Закрывая за собой дверь, я слышал, как он громко, весело кричит: «Тпр-ру!» и «Н-но!» – и качается на тряской дороге постель.
Утром я проснулся оттого, что ретивые кони неслись по мебелью загроможденной долине и большие, хмурые люди, сразу на шести конях верхом, охлестывали их горящими простынями.
Дедушка за завтраком сидел весь в черном. После завтрака он сказал:
– Ночью ветер ревел как полоумный, – сел в кресло у огня и стал делать шарики из глины для обжига. Потом он взял меня с собой гулять, по улицам Джонстауна и в поля вдоль Лланстефанской дороги.
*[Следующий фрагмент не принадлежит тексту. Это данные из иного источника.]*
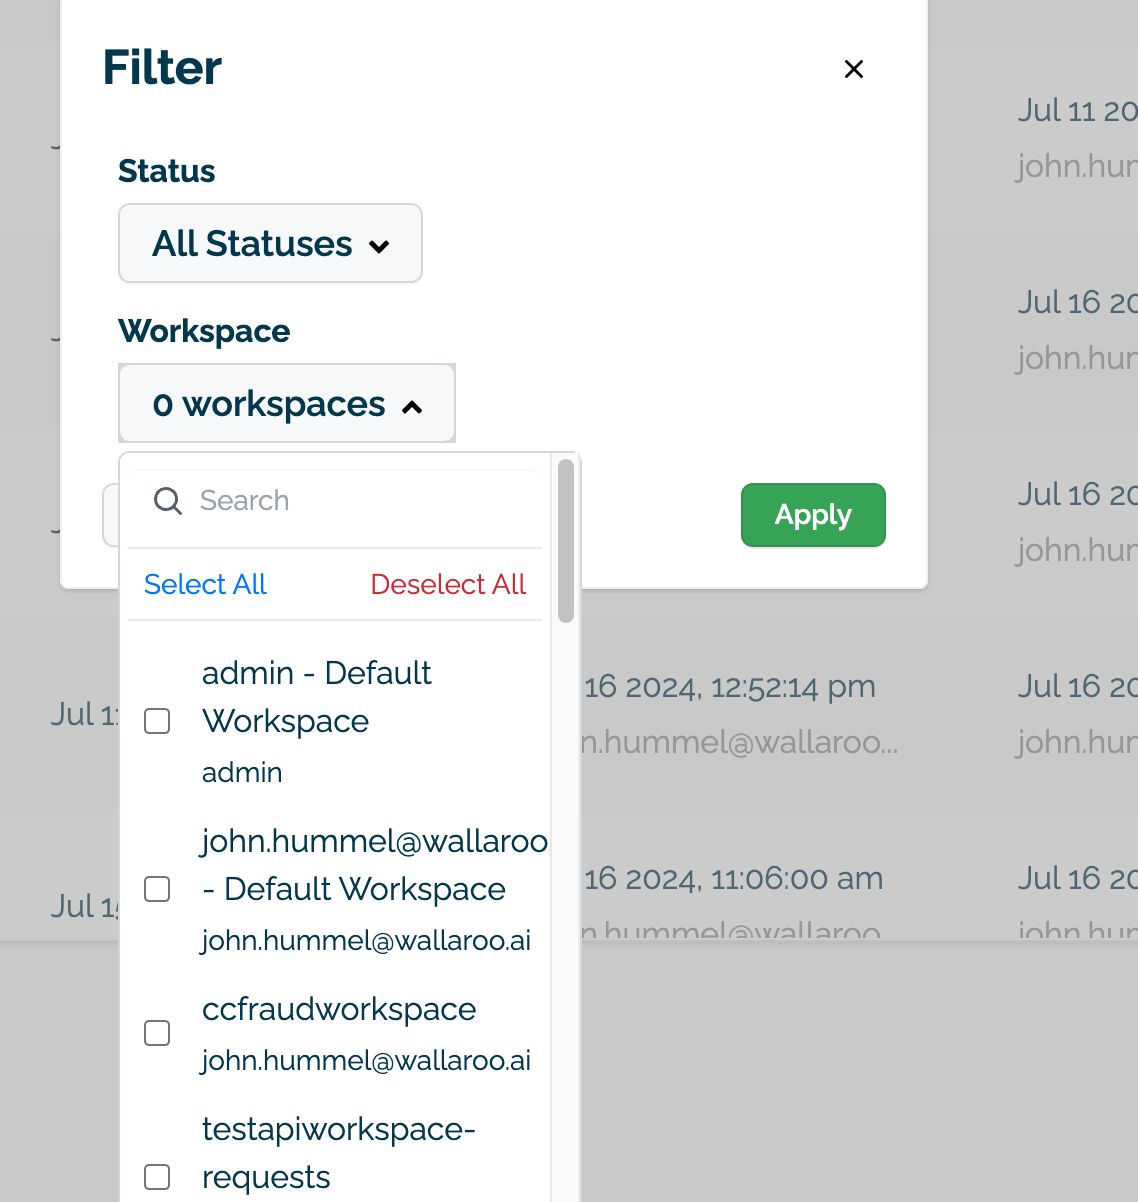This screenshot has width=1138, height=1202.
Task: Select the admin - Default Workspace name
Action: click(316, 697)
Кто-то, с гончей, сказал: «С добрым вас утречком, мистер Томас» и, когда оба они, одинаково тощие, исчезли в низкорослом лесу, куда им запрещало входить объявление, дедушка сказал:
– Слыхал, как к тебе обращаются? Мистер!
Мы шли мимо низких домишек, и все, кто стоял навалясь на плетень, поздравляли дедушку с чудным утром. Мы прошли рощу, полную голубей; рубя крыльями ветки, они взлетали на самые макушки. Под тихие их голоса и шумный, ошеломленный лёт дедушка выговорил так, как кричат с другого конца поля:
– Услыхал бы ты ночью этих птах, небось разбудил бы меня, – мол, по деревьям лошади скачут.
Мы еле плелись назад, дедушка устал, и тот, тощий, вышагивал из запретного леса, неся на руке зайца – нежно, как руку девушки в меховой шубке.
За день до отъезда меня возили в Лланстефан на маленьком, хилом, запряженном в двуколку пони. Дедушка будто бизоном правил – так туго натягивал вожжи, так яростно щелкал хлыстом, так безбожно распугивал игравших на дороге мальчишек, так лихо раскорячась стоял в своих гетрах и клял норовистость и прыть едва ковылявшего пони.